Trying to change pH without regard to all the other factors is like trying to change your temperature without asking what is causing your temperature to be high or low.
You might get a reading of 102 and take an aspirin to get it lower, but you never took the nail out of your foot that you accidentally shot out of your nail gun last week.

Base saturation tells us what the soil is composed of in terms of the cations: calcium, magnesium, potassium, and sodium.
The ideal is for calcium and magnesium to equal 80%.
In a heavy clay, calcium should be about 70% and magnesium 10%. Yours is 60 and 7.7.
A sandy soil would need 60 cal and 20 mag.

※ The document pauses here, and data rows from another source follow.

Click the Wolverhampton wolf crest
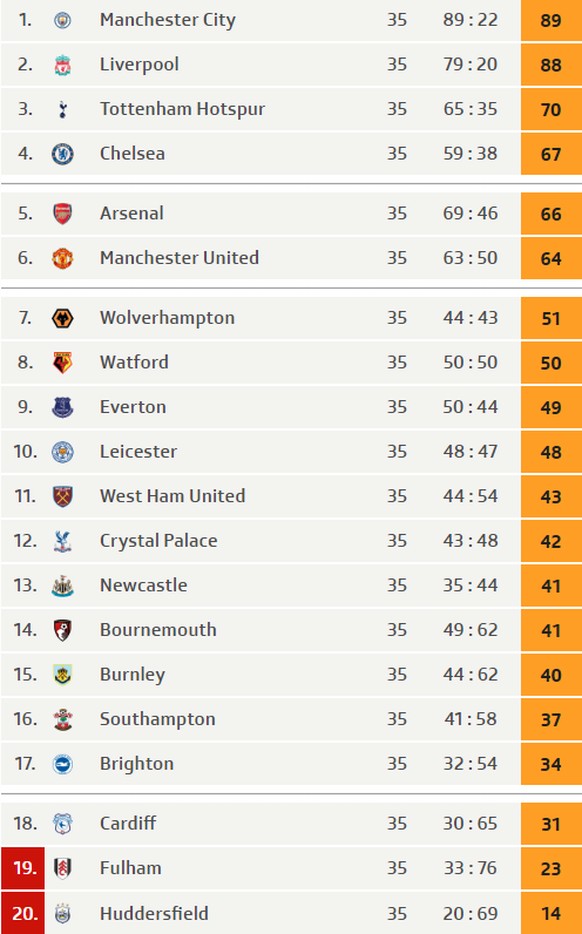The width and height of the screenshot is (582, 934). click(x=63, y=318)
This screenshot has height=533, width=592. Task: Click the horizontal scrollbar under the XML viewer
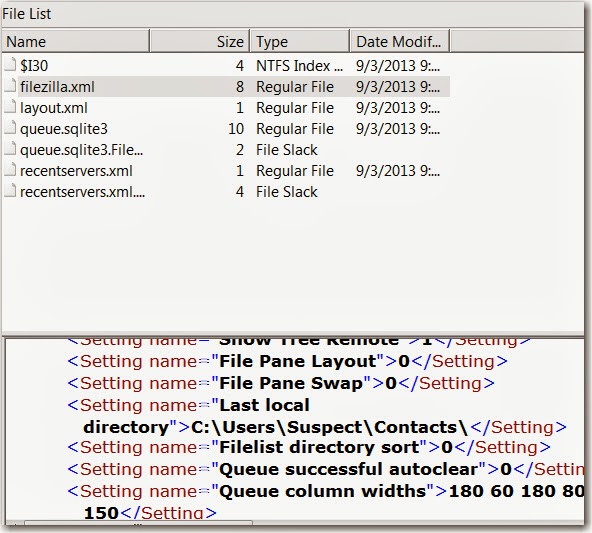click(x=138, y=524)
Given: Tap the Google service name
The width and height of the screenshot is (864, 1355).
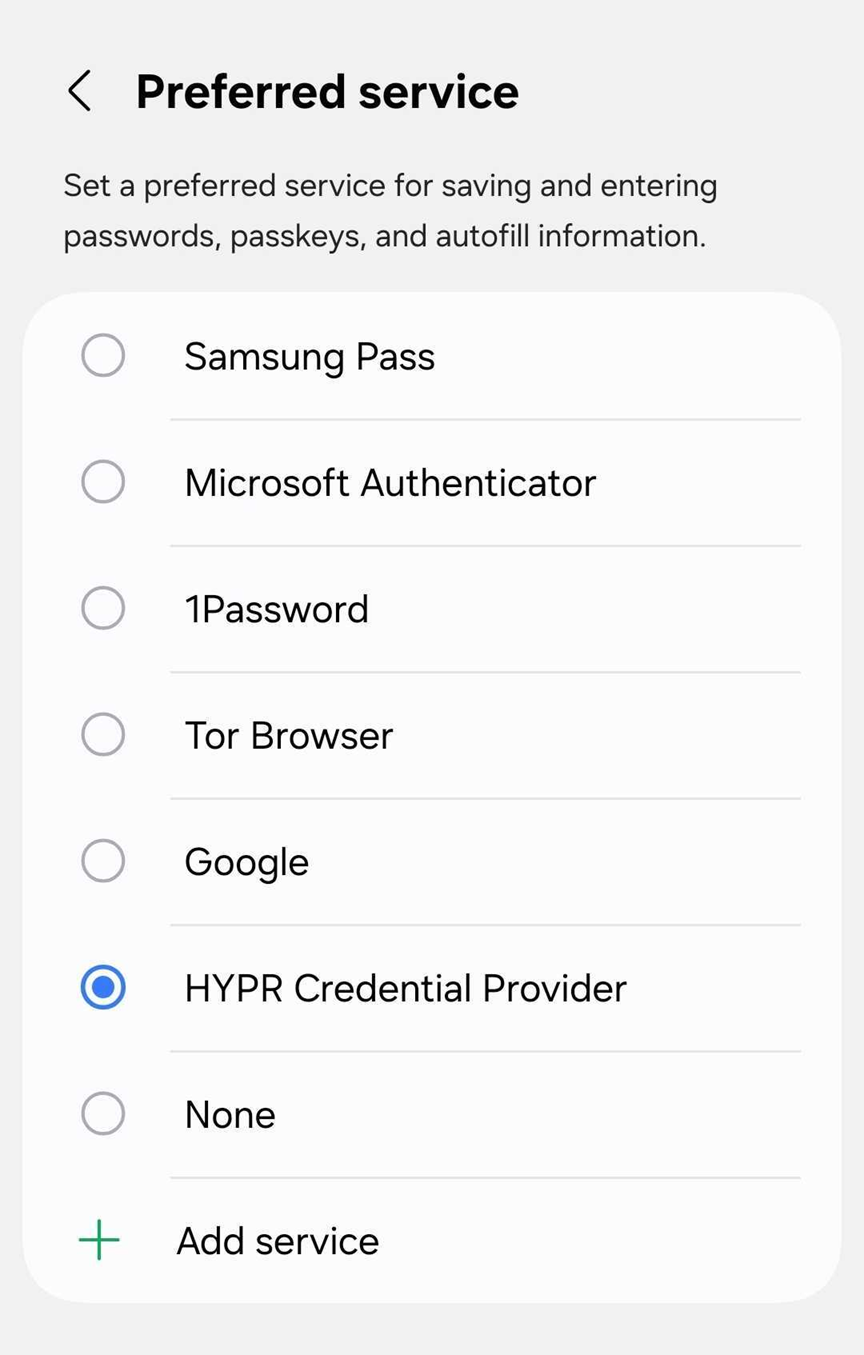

Calcium opens up the soil, and magnesium tightens it up and makes it sticky. It grabs the water available.
So, now would be a good time to mention that you can over apply ANY material/element with harmful results.

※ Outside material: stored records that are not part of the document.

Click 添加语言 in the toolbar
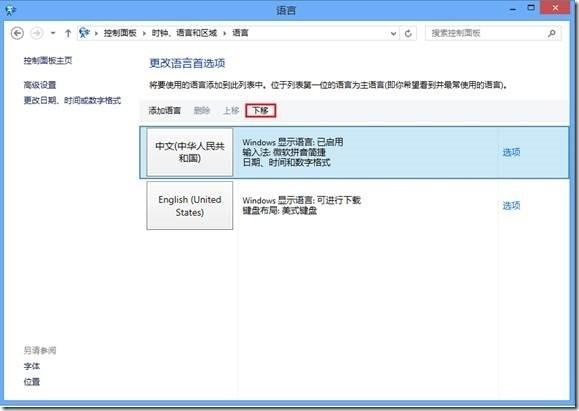The height and width of the screenshot is (411, 579). point(165,110)
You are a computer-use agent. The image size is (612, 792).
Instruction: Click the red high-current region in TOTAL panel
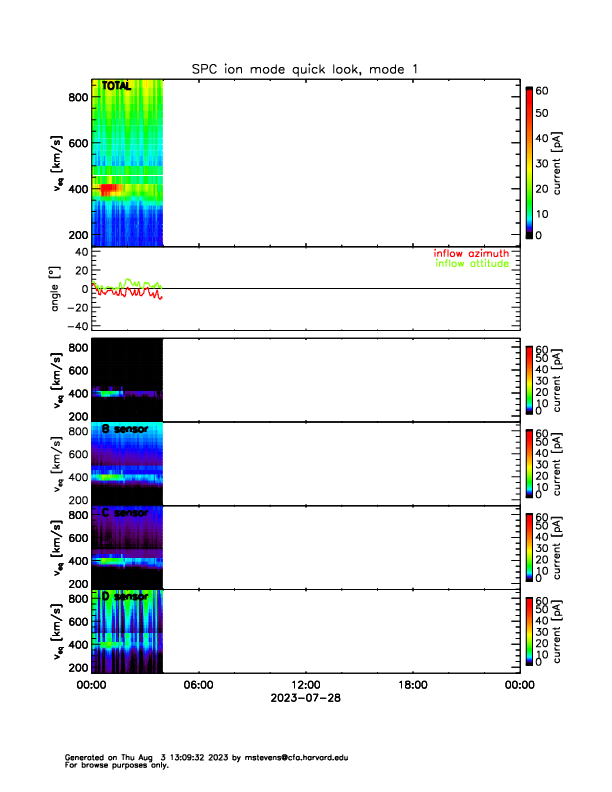pyautogui.click(x=110, y=188)
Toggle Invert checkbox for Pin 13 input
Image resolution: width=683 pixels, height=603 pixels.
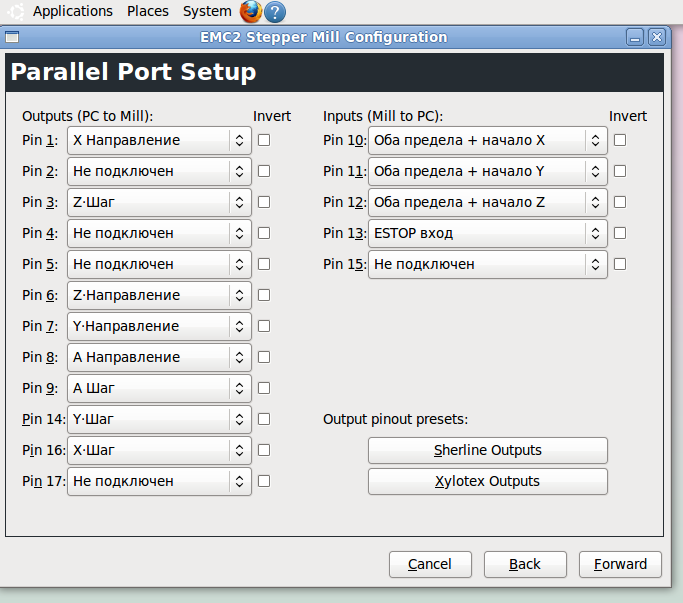pyautogui.click(x=620, y=233)
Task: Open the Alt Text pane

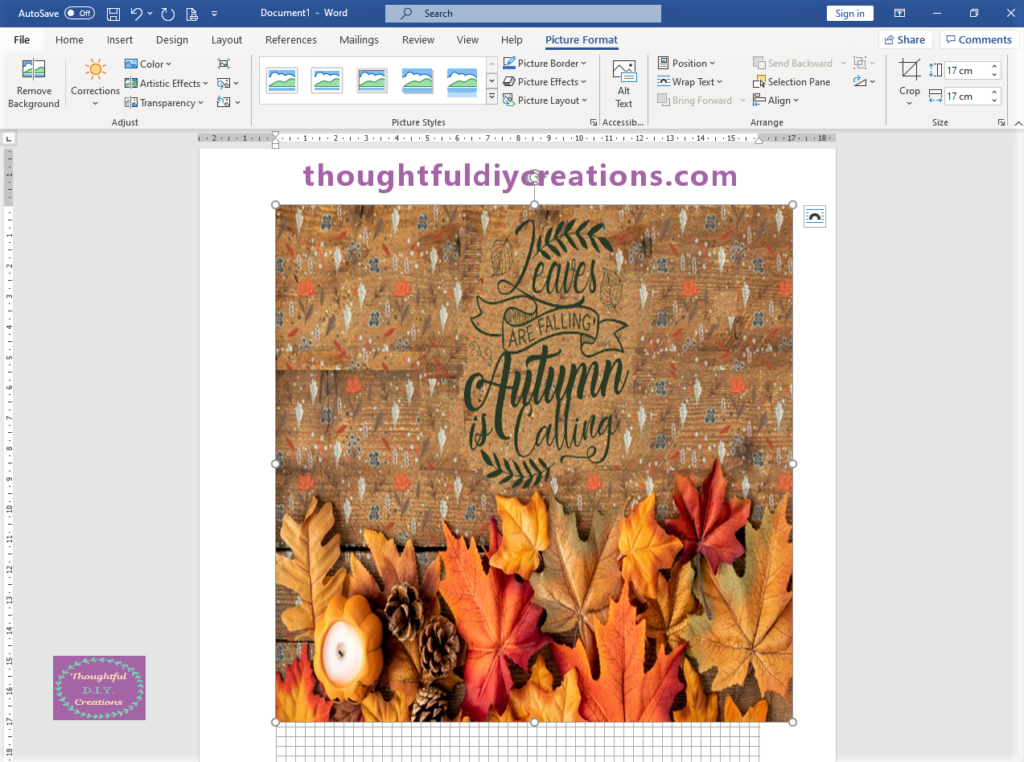Action: pyautogui.click(x=624, y=84)
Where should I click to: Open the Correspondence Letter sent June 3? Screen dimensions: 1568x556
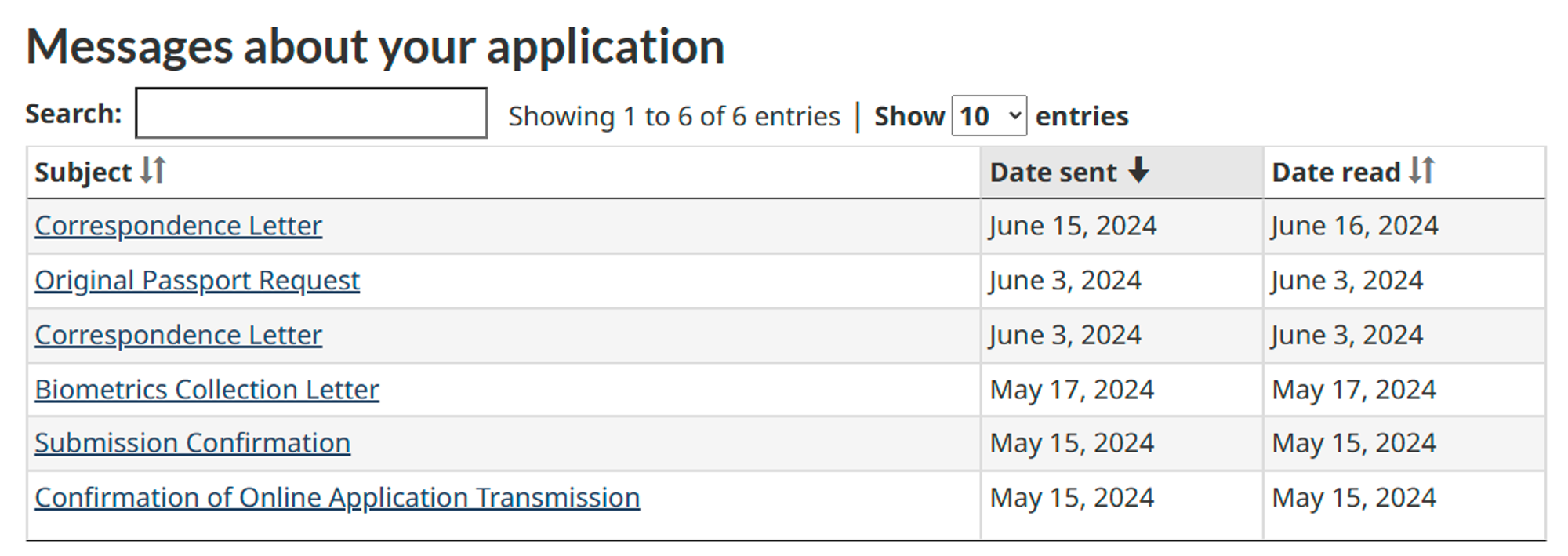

The soil can only hold so much stuff. When you put too much of one thing, something else has to be pushed off to make room.
Now, based on your test, you absolutely should not just put down calcium lime. You want Dolomitic lime, as it provides magnesium along with the calcium (you need to raise both elements).
Your potassium is also low. It should be 3 to 5%. You are .81
So, yes, calcium will raise pH, but so will magnesium and potassium.
So you want to ask, why am I raising my pH, and how. By adding the mag and potassium you need, your pH will inherently go up.
Another way to put it is when someone says to me, "my pH is 5.8", my first question is "WHY"? Then we add what is missing, and it goes where it should for your soil type.
Hopefully your sample was not from a spot that has had sulfur put on it in the last 6 months (could be sulfur coated urea, or ammonium sulfate form of nitrogen), or just a moderate to heavy app of nitrogen in the last 30 days. This can drop the pH and make it seem as though you need calcium.
So when you have high pH readings, 8.2 in one of our raised beds that hasn't been amended very much with compost YET, can you talk about that please? Heavy clay in an area that had a street running under it and houses before being knocked down and carried away. (compressed soil in other words.